However this simplistic speculation does not prove that human ethics is nothing but an evolutionary accident specific to our species. Creation being by God, the Divine Law (Revelation) is according to his Will. Prophets from God, such as Moses, Jesus and Muhammad (SAW), by defining God's Intentions and Law, have undeniably had great influence upon the behaviour and culture of societies over the last 20,000 to 40,000 years. Records of traditions and religious artefacts do not extend much earlier than this. These great leaders left their influence upon our societies, culture and behaviour and all claimed that the Creator guided them.
"Primordial man's first manipulations of his reproduction must have
been rudimentary, just sufficient to develop a more incisive ability to
tamper further. They probably corresponded to a specialised form of
- a form of autodomestication (Campbell, 1984).

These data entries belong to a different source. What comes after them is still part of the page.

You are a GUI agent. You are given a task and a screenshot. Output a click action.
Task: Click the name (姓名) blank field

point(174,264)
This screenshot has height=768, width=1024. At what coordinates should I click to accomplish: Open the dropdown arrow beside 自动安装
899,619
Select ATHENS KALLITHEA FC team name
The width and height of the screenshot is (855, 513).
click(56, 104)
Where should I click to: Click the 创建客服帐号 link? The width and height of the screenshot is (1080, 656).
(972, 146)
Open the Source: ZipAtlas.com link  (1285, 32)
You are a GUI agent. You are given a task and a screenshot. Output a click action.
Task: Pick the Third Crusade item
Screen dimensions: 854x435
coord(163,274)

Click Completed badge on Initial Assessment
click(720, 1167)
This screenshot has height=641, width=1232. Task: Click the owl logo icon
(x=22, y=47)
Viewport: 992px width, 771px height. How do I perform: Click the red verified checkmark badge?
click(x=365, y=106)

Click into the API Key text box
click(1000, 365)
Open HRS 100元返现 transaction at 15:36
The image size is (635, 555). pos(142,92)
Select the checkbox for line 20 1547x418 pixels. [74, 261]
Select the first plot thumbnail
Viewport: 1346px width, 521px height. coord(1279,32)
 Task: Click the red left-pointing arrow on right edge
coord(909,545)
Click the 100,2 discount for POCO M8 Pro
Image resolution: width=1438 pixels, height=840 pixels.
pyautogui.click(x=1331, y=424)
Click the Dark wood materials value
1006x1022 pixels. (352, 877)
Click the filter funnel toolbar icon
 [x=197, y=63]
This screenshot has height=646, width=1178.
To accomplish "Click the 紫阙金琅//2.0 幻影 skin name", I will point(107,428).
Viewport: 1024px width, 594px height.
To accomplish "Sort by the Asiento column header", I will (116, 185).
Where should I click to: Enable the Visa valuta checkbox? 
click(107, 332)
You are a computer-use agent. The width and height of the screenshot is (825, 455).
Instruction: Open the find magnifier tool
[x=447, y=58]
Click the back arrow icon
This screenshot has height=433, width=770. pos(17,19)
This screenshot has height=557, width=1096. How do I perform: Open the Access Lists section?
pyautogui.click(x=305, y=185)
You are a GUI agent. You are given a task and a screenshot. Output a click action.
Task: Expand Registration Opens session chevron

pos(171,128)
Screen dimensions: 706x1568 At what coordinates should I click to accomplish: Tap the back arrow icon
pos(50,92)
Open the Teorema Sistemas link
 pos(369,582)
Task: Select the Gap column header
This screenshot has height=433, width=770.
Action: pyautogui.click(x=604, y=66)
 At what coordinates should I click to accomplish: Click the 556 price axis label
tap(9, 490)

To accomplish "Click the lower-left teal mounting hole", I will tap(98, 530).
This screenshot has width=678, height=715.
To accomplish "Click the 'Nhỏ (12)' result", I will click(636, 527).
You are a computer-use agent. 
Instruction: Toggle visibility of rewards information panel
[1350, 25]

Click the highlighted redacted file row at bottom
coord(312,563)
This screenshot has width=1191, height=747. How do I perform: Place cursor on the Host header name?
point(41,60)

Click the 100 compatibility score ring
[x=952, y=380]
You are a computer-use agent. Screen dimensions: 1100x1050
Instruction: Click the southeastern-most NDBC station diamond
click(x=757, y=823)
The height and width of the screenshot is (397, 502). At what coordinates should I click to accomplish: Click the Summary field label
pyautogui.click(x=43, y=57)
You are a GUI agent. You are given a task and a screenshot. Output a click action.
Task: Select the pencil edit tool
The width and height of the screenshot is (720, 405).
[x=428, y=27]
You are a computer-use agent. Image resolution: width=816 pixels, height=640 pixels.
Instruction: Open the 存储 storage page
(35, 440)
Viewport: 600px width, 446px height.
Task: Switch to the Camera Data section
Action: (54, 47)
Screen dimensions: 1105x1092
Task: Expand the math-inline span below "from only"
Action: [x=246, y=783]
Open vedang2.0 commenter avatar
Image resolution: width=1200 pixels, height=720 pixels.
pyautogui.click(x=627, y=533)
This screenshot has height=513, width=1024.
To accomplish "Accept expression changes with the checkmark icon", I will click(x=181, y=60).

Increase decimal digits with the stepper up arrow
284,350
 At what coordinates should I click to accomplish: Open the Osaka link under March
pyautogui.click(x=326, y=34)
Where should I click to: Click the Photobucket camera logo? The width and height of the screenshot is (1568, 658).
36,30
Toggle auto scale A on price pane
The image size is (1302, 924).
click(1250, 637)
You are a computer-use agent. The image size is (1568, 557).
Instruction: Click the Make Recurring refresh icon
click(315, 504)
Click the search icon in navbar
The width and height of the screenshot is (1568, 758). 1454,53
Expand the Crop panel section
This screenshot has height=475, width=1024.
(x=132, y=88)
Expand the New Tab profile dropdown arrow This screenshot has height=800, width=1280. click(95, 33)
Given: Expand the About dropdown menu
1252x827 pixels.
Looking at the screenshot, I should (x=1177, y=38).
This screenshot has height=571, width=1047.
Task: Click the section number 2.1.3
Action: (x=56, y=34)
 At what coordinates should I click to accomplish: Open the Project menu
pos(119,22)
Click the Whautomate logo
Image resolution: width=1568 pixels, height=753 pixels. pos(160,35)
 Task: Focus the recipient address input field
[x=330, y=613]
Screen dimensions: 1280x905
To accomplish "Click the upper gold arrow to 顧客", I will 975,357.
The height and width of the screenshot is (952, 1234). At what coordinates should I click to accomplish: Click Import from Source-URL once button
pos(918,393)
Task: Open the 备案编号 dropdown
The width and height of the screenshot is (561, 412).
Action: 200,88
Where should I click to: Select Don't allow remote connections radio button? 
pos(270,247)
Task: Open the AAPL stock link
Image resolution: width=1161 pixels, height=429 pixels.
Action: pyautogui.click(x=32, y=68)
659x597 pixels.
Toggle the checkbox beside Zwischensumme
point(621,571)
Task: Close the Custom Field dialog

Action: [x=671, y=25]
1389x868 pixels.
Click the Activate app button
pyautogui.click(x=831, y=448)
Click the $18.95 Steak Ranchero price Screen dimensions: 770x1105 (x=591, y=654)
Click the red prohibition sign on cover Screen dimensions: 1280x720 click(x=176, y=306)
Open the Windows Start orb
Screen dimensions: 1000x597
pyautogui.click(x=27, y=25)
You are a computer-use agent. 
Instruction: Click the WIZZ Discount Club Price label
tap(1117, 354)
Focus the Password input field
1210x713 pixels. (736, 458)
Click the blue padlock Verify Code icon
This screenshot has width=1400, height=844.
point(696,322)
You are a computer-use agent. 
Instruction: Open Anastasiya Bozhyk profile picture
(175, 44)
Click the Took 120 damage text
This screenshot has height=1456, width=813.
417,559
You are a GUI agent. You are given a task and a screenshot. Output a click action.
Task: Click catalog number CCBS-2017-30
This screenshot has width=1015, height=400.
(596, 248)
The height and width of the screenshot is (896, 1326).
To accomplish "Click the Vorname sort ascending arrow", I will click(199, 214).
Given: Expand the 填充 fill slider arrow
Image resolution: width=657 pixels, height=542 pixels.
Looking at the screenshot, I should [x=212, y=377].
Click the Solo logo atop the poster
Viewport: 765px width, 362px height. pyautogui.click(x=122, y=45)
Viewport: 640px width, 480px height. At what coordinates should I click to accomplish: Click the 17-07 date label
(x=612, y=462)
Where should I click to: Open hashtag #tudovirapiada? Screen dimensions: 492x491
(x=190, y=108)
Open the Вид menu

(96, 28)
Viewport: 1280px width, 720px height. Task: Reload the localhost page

Leakey (1993) suggested the same when he said,
"the emergence of fully modern humans may have been accelerated through the effects of culture" - that "through culture, humans effectively domesticated themselves" - which "leads to rapid evolutionary change."
Ingold (1993) claims that the modern consequence of culture is that the abilities, knowledge and equipment that enable us to live one kind of life are not natural or biological, but cultural. They are the outcome of history instead of evolutionary processes and found rather than innate.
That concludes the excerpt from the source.